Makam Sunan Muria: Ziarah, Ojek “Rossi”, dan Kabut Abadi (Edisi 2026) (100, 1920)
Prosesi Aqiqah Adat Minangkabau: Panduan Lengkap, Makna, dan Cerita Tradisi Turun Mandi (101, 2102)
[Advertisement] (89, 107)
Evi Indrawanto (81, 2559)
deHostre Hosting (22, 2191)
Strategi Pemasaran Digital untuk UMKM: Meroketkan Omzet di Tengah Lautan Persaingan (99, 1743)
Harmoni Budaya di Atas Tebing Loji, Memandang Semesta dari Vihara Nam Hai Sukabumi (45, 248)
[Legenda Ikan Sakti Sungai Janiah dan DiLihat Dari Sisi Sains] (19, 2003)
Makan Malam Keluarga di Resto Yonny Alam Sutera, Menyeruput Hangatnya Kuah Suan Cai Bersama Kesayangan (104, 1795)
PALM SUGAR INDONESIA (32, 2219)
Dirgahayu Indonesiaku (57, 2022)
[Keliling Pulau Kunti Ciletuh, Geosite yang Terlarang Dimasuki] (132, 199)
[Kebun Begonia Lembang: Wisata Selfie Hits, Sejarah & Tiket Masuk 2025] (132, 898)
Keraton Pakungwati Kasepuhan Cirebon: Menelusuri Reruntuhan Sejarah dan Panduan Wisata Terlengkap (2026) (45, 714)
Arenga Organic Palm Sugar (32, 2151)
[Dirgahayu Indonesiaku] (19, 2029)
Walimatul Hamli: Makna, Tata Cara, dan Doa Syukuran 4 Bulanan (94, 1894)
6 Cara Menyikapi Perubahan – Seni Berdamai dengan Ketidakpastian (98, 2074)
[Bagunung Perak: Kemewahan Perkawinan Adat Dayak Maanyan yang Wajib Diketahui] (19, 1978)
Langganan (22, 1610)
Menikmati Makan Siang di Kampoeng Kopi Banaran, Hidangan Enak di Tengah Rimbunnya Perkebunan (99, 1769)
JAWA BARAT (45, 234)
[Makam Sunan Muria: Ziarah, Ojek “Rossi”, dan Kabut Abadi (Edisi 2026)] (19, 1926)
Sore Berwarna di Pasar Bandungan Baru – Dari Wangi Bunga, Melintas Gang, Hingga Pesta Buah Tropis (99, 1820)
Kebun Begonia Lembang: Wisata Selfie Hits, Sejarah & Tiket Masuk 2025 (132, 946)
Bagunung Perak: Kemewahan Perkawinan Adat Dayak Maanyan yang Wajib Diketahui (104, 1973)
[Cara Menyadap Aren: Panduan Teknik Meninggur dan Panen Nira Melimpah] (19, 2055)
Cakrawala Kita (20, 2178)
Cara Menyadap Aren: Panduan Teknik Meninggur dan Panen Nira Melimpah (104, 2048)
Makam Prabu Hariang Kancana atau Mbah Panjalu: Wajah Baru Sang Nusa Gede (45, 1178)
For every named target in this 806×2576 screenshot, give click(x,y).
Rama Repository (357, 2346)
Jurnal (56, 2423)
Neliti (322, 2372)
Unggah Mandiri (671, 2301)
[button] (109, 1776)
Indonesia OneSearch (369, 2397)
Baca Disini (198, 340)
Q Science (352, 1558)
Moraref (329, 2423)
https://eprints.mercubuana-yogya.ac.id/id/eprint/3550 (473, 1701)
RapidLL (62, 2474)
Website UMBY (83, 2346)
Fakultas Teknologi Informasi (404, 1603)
====================
▶ [Work to complete] Take the lines from the one containing "RapidLL (62, 2474)" through the final line of the entries above, and set them down exactly, with nothing added.

▶ [Result below]
RapidLL (62, 2474)
Website UMBY (83, 2346)
Fakultas Teknologi Informasi (404, 1603)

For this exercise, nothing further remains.